CoolDocMan
CoolDocMan

Reputation: 638

International iOS App - common code base with different versions

We have an iOS App which has millions of users in the US and needs to be Internationalized and made available in 11 different countries (many with a different language). Have worked out all technical details for exposing hiding features as applicable to a particular country, and also the different currencies etc. We have also implemented a way for the app to get location (if it is switched on, otherwise request user for it) and based on that, to self-configure for the country/language.

We'd like to do this off one Code Base. Suppose this is currently at version 1 say. Suppose we start with adding 5 countries - i.e. US, plus Korea, Japan, France, Canada and Mexico. Say this is now version 2.

We will then deploy this (a single app with one bundle id) to the App store and set availability for this version (2) to USA, Korea, Japan, France, Canada and Mexico app stores.

Suppose in the next month we add a new feature and that becomes Version 3. We test this thoroughly for USA, but our QA team does not have time to test this for the other 5 countries. So we want to release this V3 only for the USA and set availability for the new version for just the USA.

From what I understand, with the way app store settings work, since we have the same bundle id, we cannot restrict the new V3 to the US alone.
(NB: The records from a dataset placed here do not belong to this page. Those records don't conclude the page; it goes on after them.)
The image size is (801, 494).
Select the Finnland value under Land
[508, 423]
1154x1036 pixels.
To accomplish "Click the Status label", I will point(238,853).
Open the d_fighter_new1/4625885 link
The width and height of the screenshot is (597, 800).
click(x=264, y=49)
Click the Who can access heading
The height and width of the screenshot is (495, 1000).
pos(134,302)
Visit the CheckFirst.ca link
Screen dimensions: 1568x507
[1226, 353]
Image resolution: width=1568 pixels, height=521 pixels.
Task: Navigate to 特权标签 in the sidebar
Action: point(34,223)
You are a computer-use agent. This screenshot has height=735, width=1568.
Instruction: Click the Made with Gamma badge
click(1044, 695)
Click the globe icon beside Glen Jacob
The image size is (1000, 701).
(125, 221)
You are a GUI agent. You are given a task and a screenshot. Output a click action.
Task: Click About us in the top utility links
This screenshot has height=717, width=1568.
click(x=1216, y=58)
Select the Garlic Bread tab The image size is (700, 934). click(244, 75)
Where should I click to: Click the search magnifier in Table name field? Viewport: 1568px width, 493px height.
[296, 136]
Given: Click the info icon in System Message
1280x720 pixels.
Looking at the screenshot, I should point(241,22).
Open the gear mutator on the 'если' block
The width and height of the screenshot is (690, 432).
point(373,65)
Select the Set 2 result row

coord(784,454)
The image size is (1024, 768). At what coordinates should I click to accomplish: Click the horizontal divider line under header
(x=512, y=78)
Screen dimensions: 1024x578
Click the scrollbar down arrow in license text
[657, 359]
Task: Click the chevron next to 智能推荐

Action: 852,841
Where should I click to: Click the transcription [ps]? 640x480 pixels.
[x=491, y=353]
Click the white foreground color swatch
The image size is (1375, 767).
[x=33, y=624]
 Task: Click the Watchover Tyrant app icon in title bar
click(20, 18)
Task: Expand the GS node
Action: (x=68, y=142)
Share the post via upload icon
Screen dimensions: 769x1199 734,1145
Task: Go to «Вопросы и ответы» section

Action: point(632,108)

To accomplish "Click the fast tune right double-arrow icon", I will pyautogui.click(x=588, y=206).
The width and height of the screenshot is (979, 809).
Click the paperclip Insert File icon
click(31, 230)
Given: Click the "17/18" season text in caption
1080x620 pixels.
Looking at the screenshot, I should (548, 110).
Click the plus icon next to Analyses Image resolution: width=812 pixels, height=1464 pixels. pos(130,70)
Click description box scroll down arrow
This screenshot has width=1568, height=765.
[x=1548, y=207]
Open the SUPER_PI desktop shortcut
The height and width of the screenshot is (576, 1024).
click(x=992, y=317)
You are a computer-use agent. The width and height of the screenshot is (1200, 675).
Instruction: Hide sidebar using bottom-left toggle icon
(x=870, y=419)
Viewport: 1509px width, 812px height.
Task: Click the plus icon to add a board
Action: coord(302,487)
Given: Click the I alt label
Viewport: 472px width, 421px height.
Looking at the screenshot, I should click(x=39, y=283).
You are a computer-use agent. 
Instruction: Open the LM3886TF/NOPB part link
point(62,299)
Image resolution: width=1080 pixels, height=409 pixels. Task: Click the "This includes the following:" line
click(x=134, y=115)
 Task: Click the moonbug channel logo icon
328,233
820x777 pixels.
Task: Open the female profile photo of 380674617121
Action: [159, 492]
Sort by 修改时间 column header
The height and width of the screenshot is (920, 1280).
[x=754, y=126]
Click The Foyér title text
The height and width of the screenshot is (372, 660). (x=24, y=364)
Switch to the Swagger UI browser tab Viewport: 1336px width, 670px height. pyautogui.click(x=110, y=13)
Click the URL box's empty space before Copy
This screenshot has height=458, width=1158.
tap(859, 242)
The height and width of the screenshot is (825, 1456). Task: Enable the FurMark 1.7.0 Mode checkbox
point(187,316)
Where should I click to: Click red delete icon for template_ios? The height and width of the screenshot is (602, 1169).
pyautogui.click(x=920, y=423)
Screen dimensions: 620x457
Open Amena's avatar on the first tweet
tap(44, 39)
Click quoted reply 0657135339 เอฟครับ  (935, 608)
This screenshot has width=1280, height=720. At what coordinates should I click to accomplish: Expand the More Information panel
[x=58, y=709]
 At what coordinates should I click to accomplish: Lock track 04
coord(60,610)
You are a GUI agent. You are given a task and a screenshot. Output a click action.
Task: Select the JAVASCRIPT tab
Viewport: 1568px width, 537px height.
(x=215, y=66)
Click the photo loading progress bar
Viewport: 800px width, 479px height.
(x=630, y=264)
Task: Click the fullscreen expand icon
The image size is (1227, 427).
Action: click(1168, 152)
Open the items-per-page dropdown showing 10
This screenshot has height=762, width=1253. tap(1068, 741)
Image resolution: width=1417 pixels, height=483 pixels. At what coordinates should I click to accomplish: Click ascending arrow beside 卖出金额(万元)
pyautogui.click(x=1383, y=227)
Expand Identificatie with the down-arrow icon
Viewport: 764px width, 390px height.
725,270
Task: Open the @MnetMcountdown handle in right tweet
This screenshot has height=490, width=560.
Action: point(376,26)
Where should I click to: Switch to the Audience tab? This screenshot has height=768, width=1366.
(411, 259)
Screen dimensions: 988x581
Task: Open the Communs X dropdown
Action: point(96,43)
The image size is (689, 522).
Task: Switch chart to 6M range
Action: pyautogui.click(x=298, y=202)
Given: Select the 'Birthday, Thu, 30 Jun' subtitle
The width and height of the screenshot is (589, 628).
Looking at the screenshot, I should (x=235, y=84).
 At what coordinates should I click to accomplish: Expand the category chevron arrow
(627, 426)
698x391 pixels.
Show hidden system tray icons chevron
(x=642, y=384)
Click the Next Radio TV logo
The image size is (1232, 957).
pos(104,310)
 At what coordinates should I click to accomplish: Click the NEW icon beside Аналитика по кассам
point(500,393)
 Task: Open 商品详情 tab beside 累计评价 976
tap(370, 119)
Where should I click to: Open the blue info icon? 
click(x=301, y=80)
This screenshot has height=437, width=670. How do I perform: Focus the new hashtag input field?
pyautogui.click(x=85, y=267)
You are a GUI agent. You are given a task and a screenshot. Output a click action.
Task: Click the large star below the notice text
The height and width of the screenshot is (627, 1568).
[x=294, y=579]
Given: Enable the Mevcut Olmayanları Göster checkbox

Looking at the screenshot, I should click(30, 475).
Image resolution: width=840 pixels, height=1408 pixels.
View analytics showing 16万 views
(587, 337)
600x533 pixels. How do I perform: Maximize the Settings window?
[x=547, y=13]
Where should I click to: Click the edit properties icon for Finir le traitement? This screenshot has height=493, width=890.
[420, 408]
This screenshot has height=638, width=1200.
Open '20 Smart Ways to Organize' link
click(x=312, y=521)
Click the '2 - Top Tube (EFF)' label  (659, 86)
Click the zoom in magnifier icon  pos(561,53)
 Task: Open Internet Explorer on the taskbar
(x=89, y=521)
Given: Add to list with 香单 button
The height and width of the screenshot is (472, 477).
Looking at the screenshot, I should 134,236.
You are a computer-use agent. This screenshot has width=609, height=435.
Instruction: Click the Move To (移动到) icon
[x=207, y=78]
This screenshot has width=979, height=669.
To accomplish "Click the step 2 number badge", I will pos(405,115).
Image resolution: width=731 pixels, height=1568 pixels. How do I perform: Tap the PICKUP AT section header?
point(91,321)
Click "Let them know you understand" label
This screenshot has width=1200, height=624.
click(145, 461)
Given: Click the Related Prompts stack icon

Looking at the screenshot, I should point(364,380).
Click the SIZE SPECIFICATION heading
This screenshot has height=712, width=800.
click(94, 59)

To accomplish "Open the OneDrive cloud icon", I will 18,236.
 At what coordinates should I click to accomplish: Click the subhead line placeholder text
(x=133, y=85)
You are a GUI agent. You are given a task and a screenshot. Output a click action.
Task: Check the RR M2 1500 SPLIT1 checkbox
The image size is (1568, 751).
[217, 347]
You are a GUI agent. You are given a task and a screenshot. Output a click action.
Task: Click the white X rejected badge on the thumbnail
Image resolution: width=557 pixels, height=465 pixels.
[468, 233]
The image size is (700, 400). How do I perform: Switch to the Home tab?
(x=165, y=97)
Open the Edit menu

It will automatically get published to the app stores in Korea, Japan, France, Canada and Mexico as well.

Is there a way around this?

(the other approach I know is to use the same code base, but build separate targets with separate bundle ids for each country, and I would rather have everything based of one target)

Upvotes: 0

Views: 453

Answers (1)

7vikram7
7vikram7

Reputation: 2824

iTunes does not support enabling new version availability only for a particular region and while letting the old version be available in the rest of the regions. And they do this for a good reason too.

Suppose you support English and Japanese. What you are saying is, as you were able to test only the English localisations of the new version, you decide to launch it in all regions but Japan.

But what if a user who works in the US with English as the device language goes back home to Japan for a few days on a holiday. His son who uses this guy's phone to play some game changes the device language to Japanese. Now when your App is executed, will the end user be exposed to an untested version of your App? Even if you don't localise according to the settings of the OS and have a separate option in the settings panel of your App, the user can always switch to a possibly untested version resulting in bad user experience.

So the only options which I think you have are either:- 1. Testing you App for all languages before release. 2. If the features in the App vary vastly according to the regions, group similar regions and create 3-4 different Apps (XYZApp-US, XYZApp-Europe etc). This option would make sense only if your features vary largely across different regions (lots features need to be hidden/modified according to language). This approach would not only help in timing your releases according to QA coverage but also help in segregating code as only relevant App would have the relevant feature code.

Option 1 though looks the easier one.